細かく書ける無限の時間があれば書きたいところですが、特に面白かったセッションとしては(自分が聴けた範囲では) "Inside Modern Game Audio Engines" とか " Leveraging C++20 for Declarative Audio Plug-in Specification" あたりが良かったです(セッション個別のpermalinkが貼れないことに書いていて初めて気付いた)。まだ裏番組で見られなかったやつとかを見ていないので、他に面白かったのがあれば改めて書こうと思います。セッション動画はいずれオンラインで出てくることになっています。

buffering...

今月書けるネタが少ないな?と思ったところですが、よく考えたらテイルズ某とかやってた期間が空白なんだった…
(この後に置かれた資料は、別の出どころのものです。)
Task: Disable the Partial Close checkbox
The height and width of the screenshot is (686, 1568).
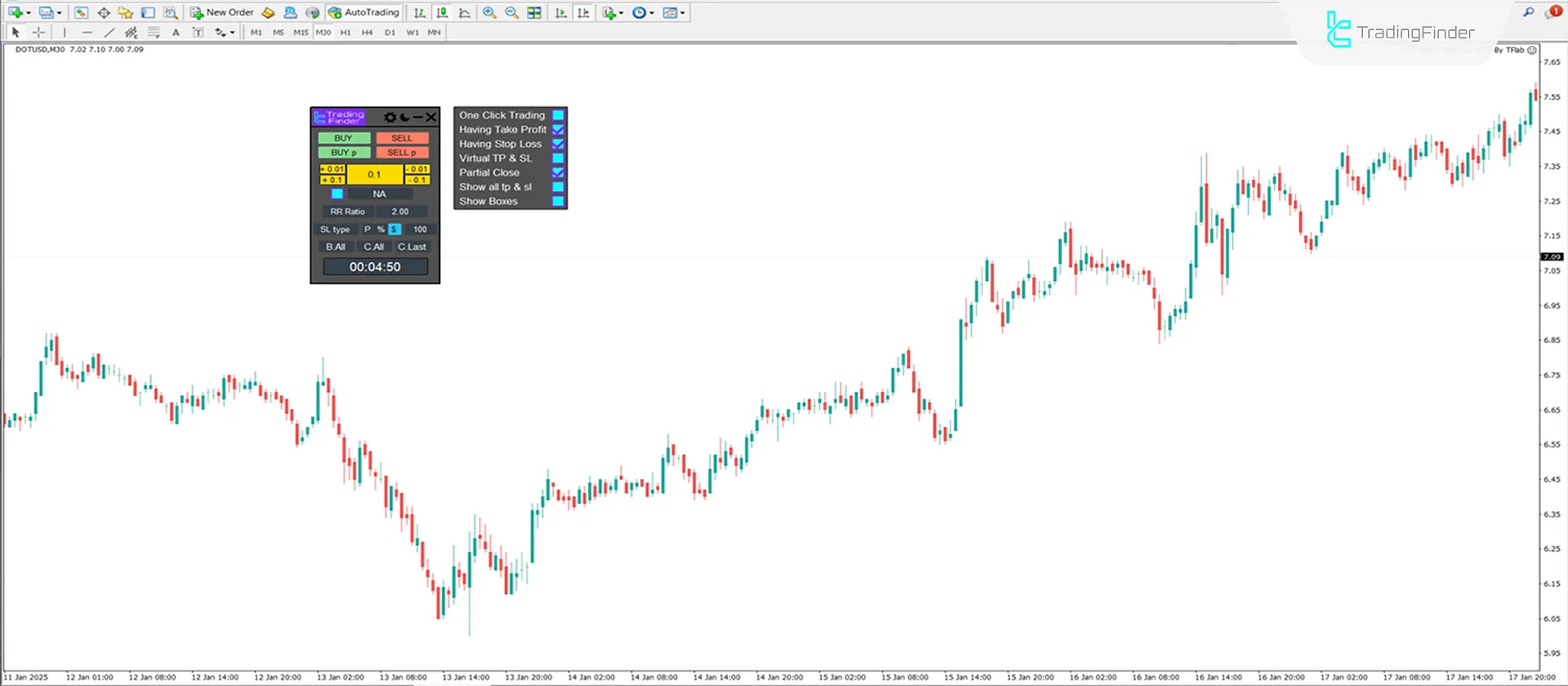Action: click(x=559, y=172)
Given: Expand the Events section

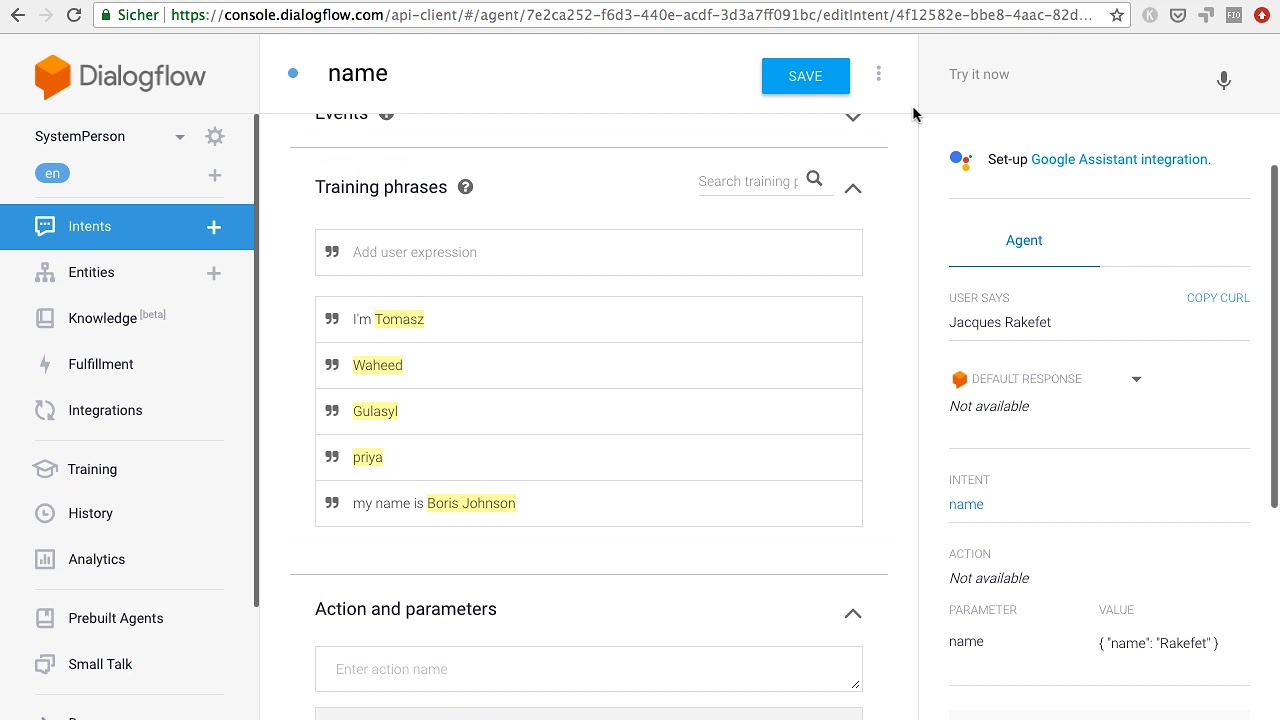Looking at the screenshot, I should tap(852, 117).
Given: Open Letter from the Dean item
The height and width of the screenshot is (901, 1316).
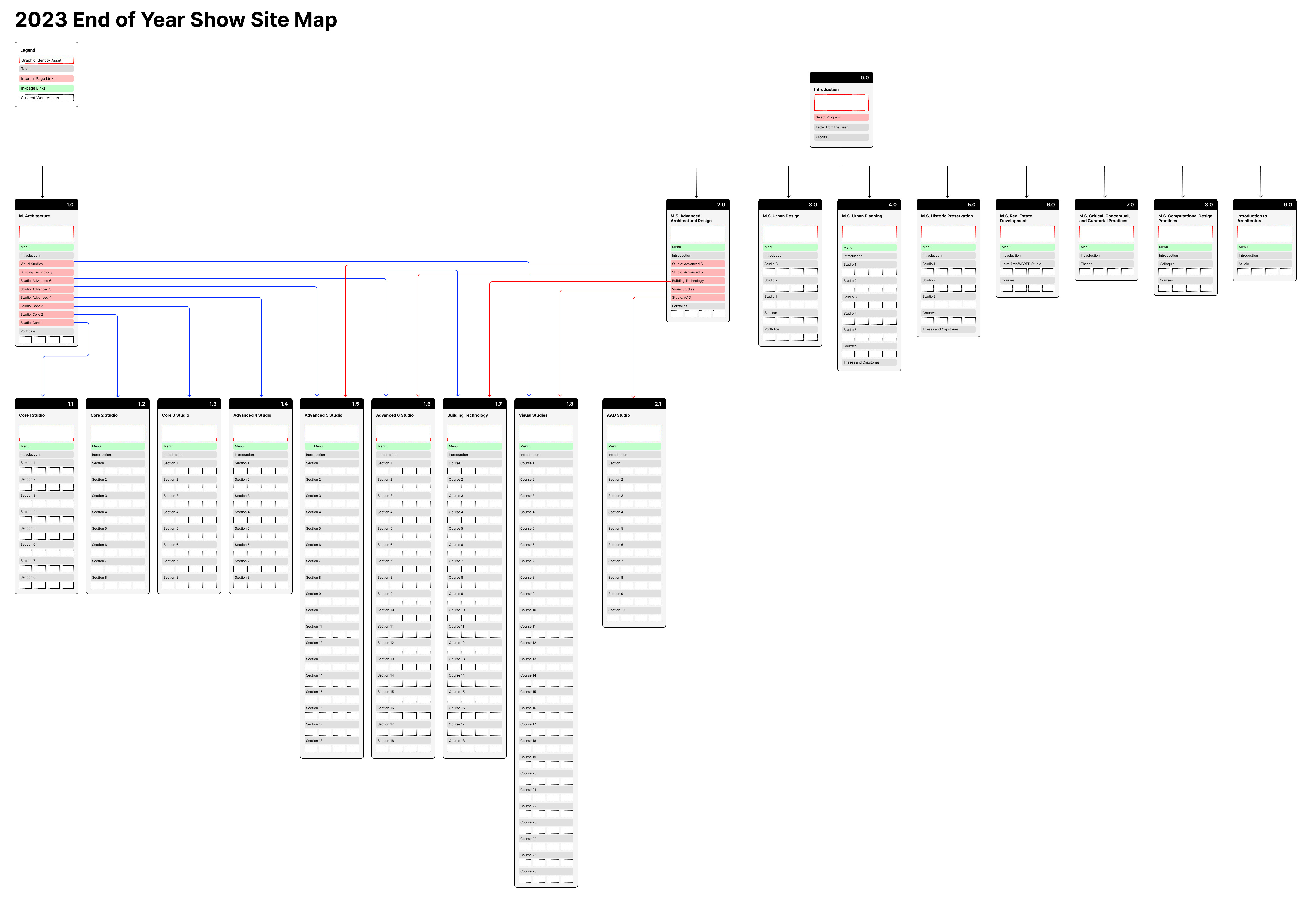Looking at the screenshot, I should (x=841, y=127).
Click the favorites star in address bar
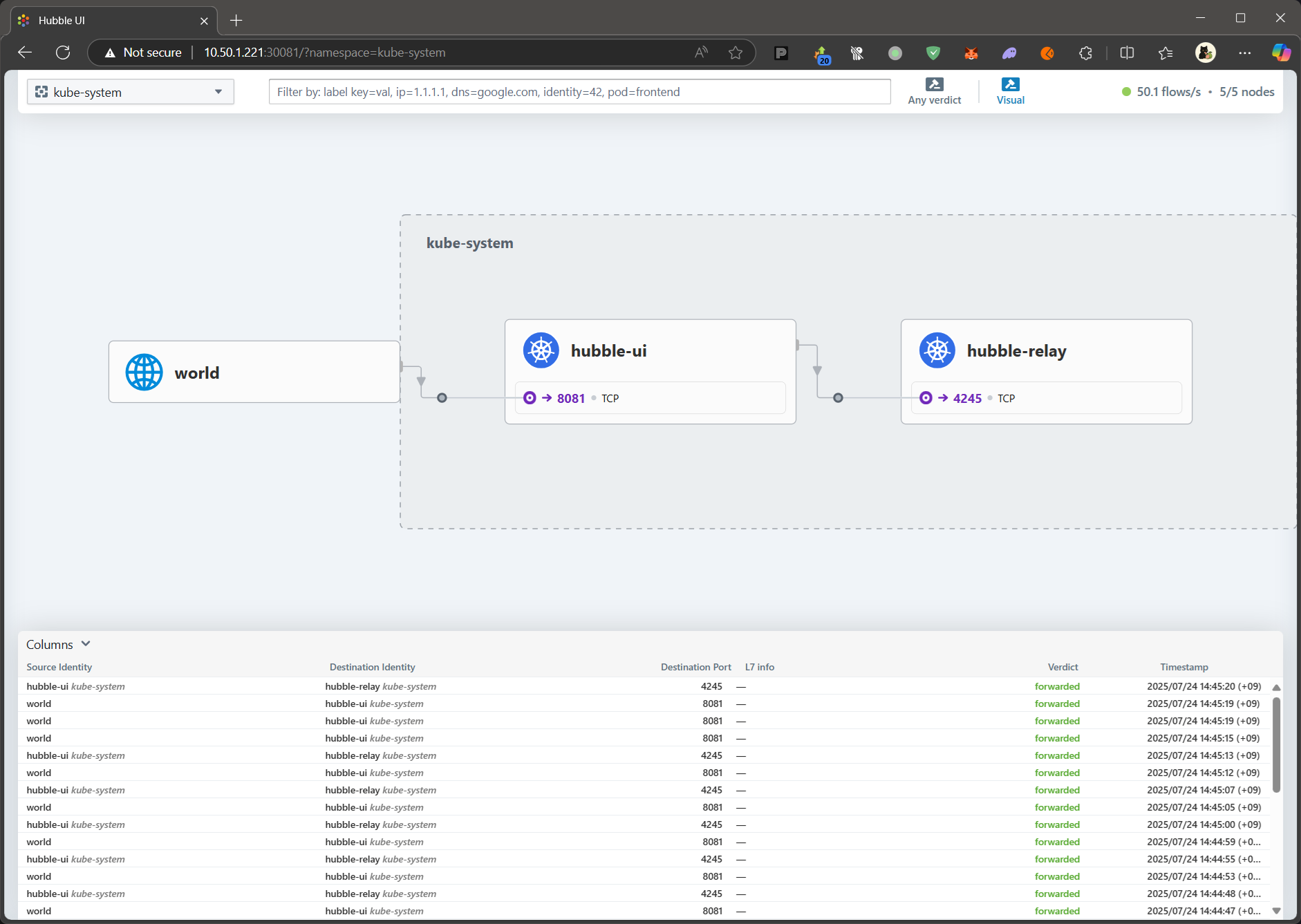1301x924 pixels. (x=736, y=53)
12月は何かと書き溜めておかないといけないものが多いので下旬はそのために時間を使っている感じです(まあコレ自体もそう)。割と完成しないネタやボツったネタもあったりして、草稿箱の治安が悪くなっています。はよ手離れしてほしいけどそのために余計に書き物タスクの比率を増やしたくはない…

…とまあ今年はそんな感じで、ハードルの高いアドベントカレンダーも立てていません(去年もそう)。コーディングなり打ち込み作業なりに時間を使っていきたいと思います。